_What to work on_
Report back each line of the records that contains the string "More".
Top of Extracted data
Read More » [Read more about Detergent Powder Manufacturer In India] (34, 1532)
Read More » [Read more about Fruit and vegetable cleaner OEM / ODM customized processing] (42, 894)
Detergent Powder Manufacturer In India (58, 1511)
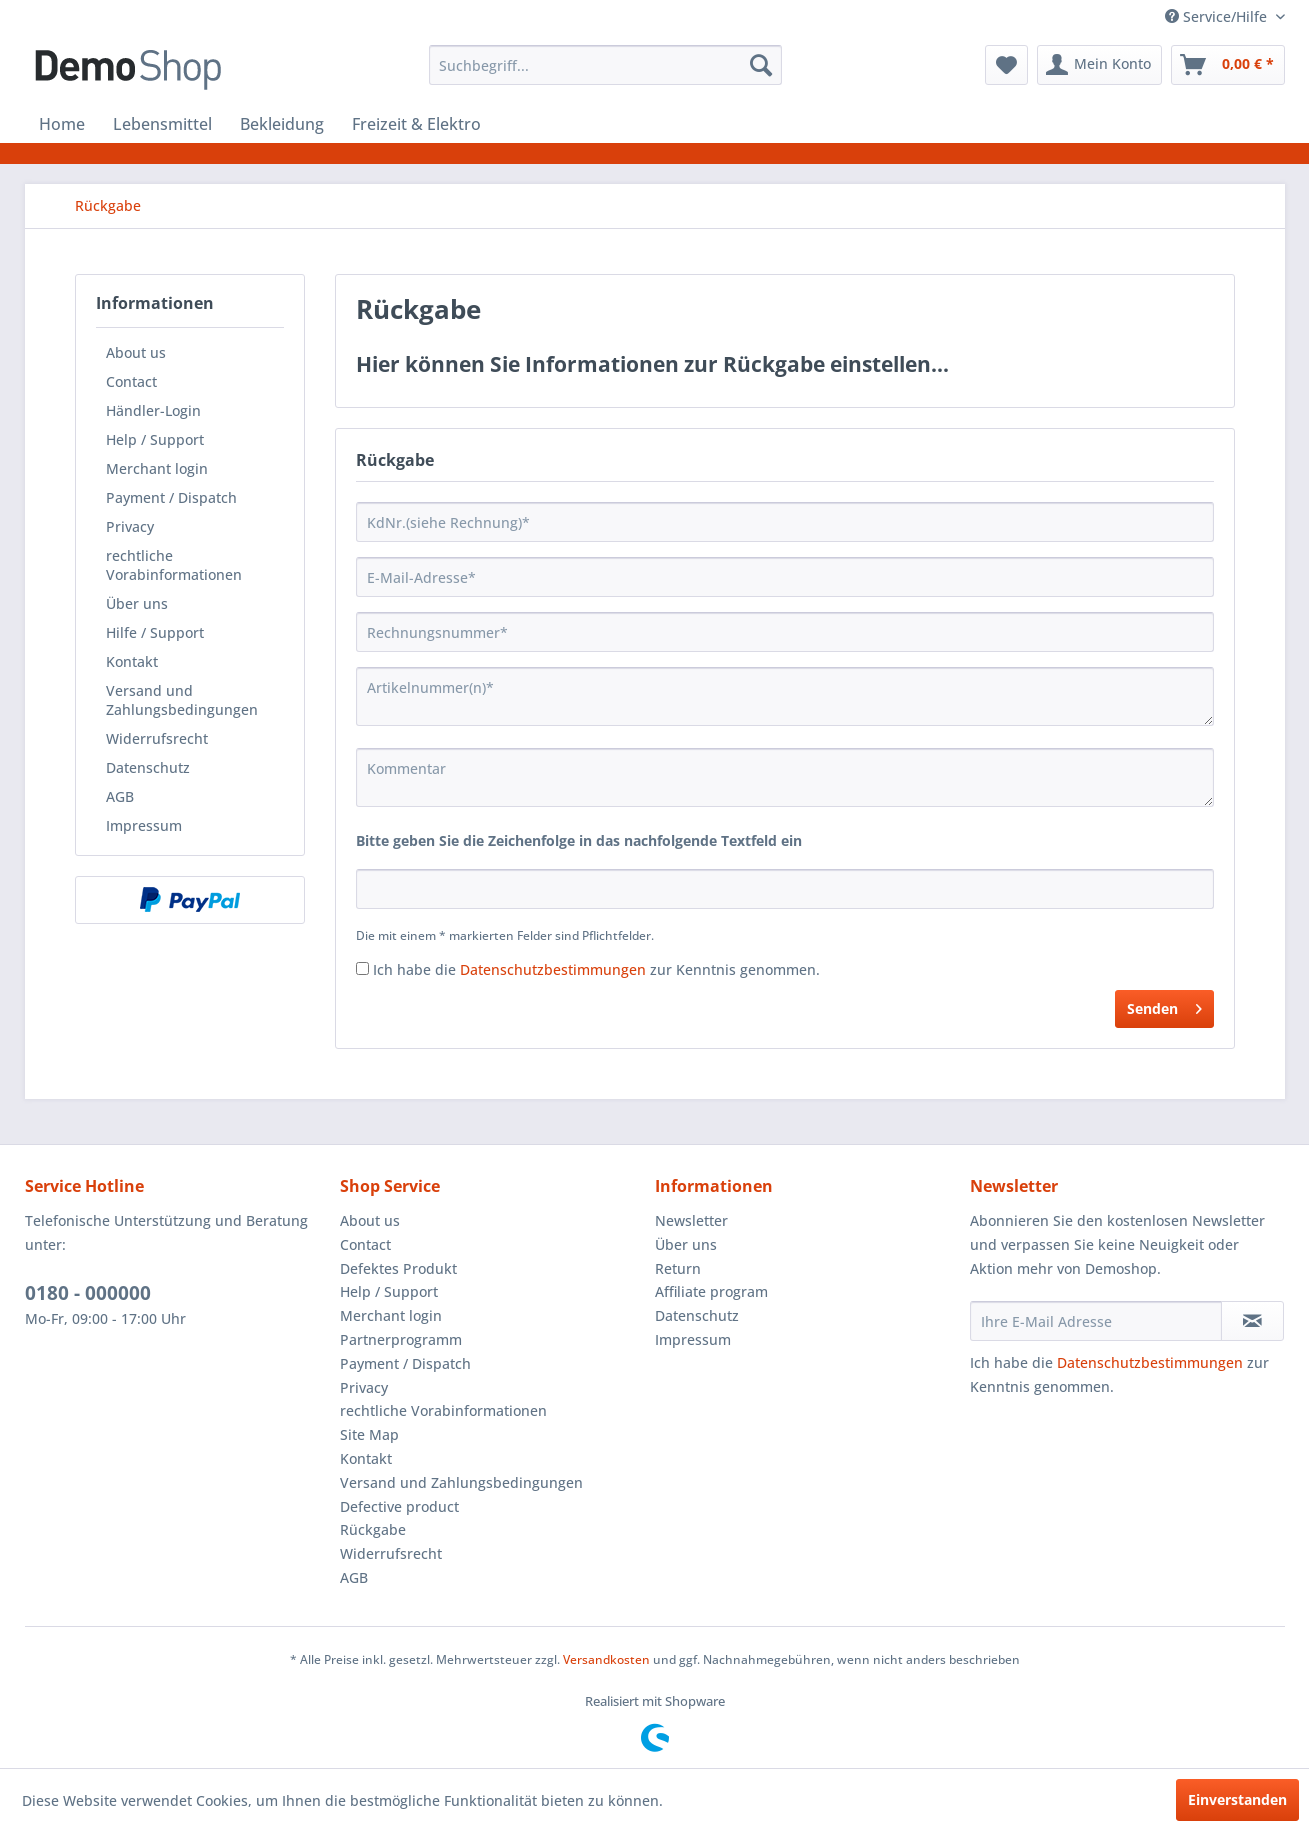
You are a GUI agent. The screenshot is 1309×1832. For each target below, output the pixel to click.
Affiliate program (711, 1291)
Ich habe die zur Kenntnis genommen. (596, 969)
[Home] (62, 124)
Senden (1164, 1005)
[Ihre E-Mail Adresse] (1096, 1321)
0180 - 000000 (88, 1293)
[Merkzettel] (1006, 65)
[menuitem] (605, 65)
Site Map (369, 1434)
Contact (131, 381)
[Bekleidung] (282, 124)
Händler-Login (153, 410)
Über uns (137, 603)
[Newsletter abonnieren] (1252, 1321)
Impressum (144, 825)
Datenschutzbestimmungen (553, 969)
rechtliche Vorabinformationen (174, 565)
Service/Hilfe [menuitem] (1218, 16)
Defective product (399, 1506)
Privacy (130, 526)
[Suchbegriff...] (605, 65)
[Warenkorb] (1228, 65)
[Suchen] (761, 65)
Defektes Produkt (398, 1268)
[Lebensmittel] (162, 124)
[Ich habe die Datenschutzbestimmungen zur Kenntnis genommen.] (362, 968)
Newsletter (691, 1220)
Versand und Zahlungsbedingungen (182, 700)
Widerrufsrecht (157, 738)
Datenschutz (148, 767)
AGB (120, 796)
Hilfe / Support (155, 632)
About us (136, 352)
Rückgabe (373, 1529)
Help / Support (155, 439)
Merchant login (157, 468)
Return (678, 1268)
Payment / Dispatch (171, 497)
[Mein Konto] (1099, 65)
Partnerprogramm (401, 1339)
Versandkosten (606, 1659)
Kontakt (132, 661)
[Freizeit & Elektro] (416, 124)
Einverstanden (1237, 1799)
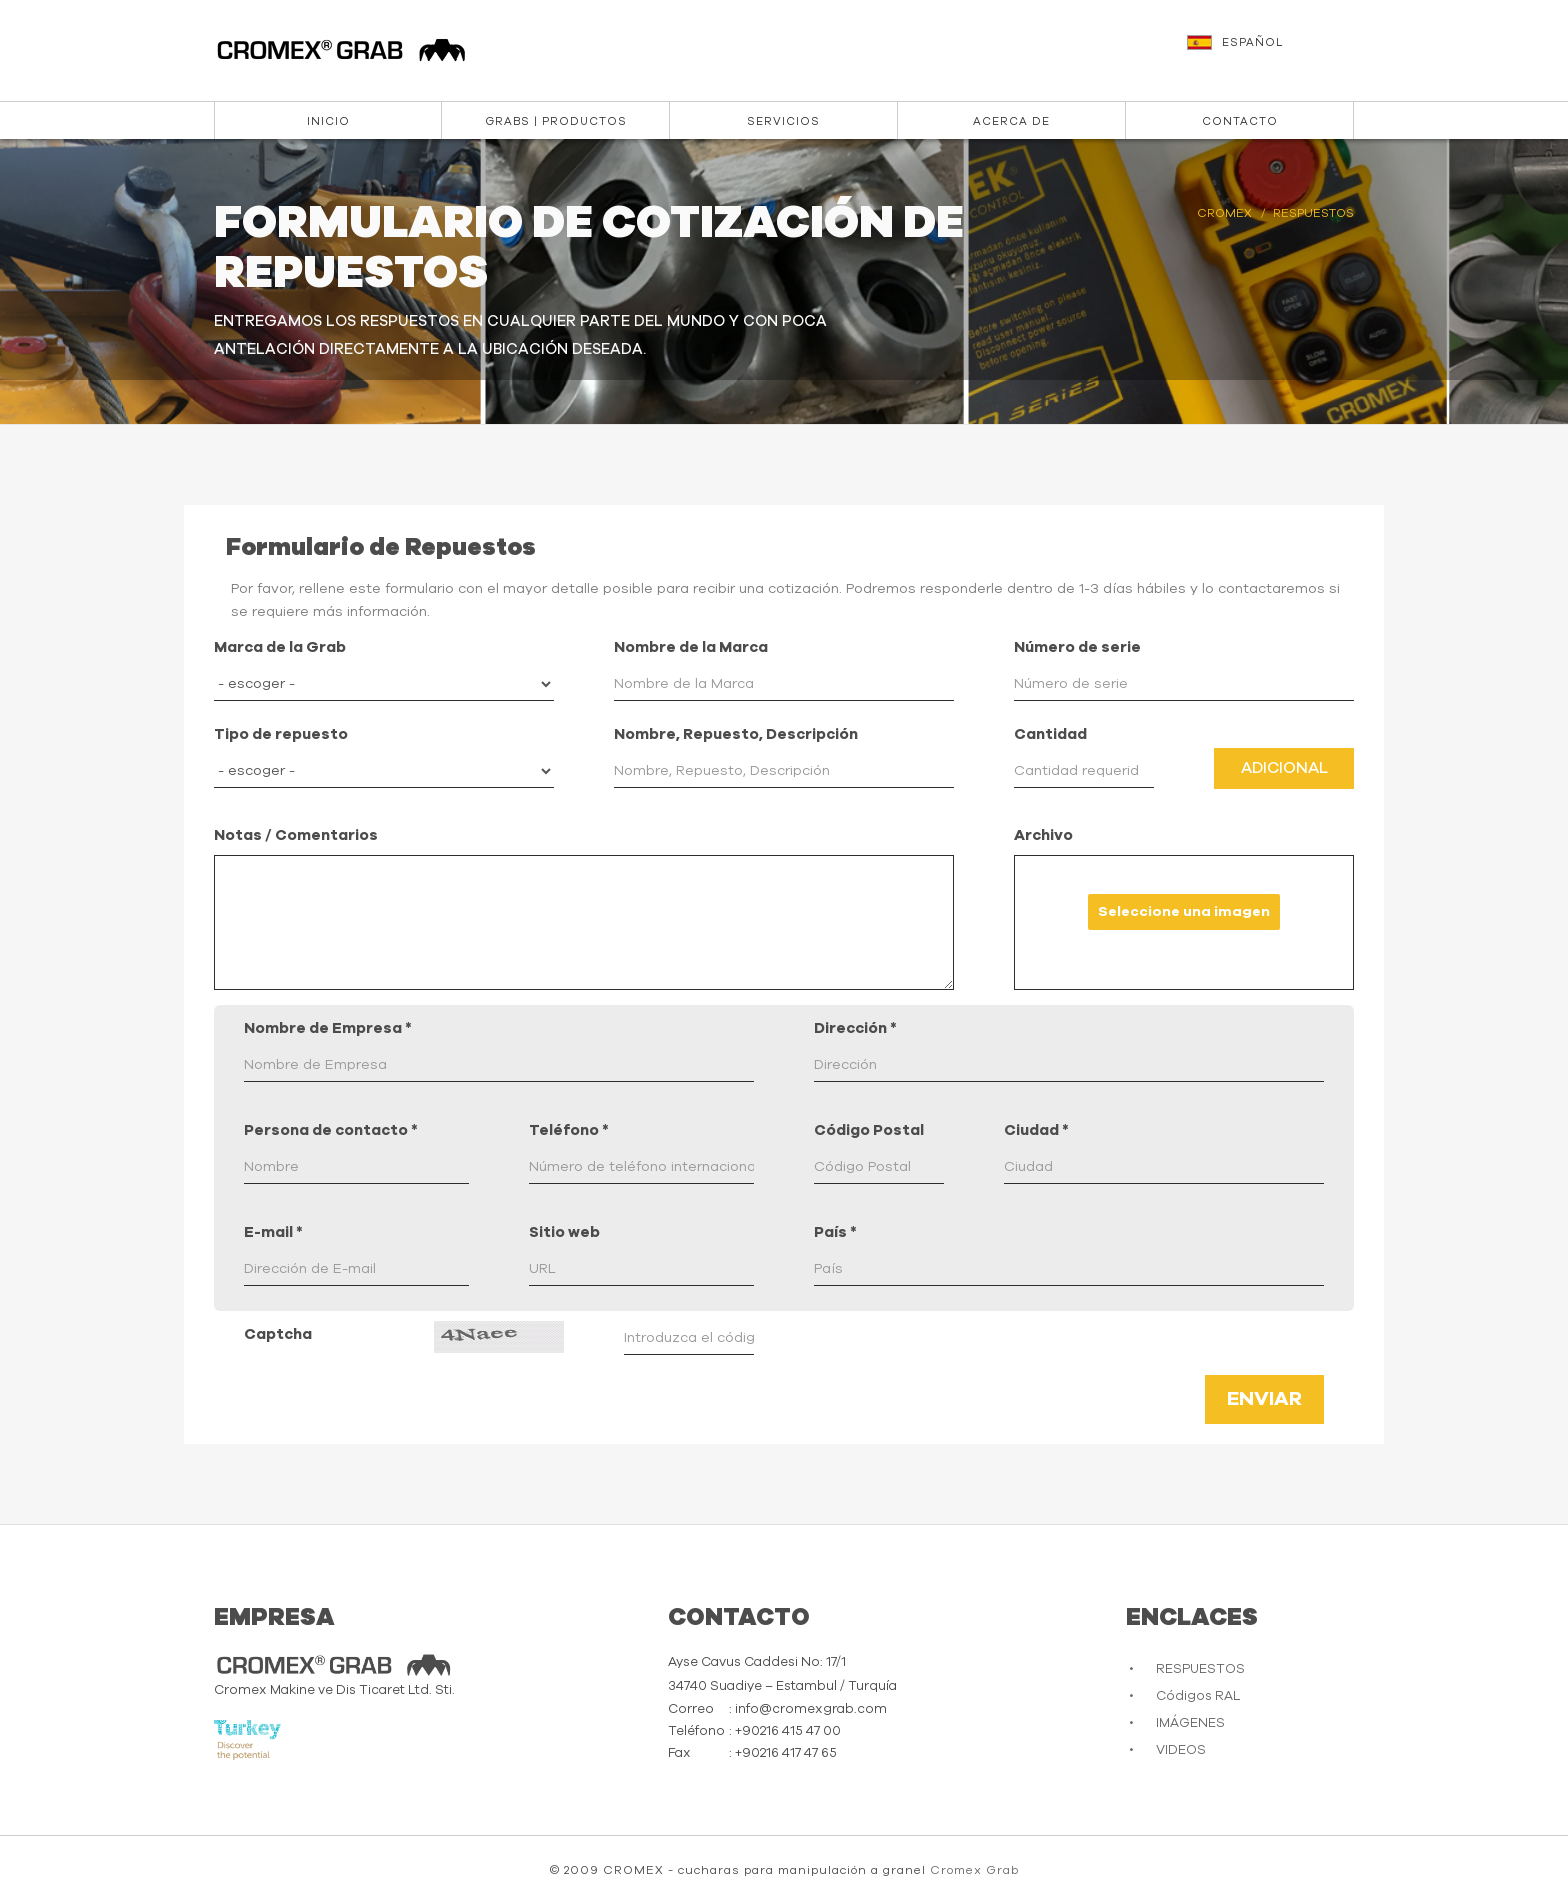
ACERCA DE (1011, 121)
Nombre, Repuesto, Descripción (736, 734)
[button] (1273, 52)
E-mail (273, 1232)
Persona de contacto (331, 1130)
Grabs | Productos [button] (556, 121)
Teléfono (569, 1130)
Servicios (783, 121)
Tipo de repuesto (281, 734)
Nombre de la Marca (691, 647)
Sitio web (564, 1232)
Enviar (1264, 1399)
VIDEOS (1181, 1750)
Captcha (278, 1334)
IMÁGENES (1190, 1723)
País (835, 1232)
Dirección (855, 1028)
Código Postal (869, 1130)
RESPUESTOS (1200, 1669)
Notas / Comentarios (296, 835)
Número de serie (1077, 647)
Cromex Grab (974, 1870)
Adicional (1284, 768)
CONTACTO (1240, 121)
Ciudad (1036, 1130)
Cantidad (1050, 734)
Bottom of Extracted data
_Result for this exercise_
Read More » [Read more about Detergent Powder Manufacturer In India] (34, 1532)
Read More » [Read more about Fruit and vegetable cleaner OEM / ODM customized processing] (42, 894)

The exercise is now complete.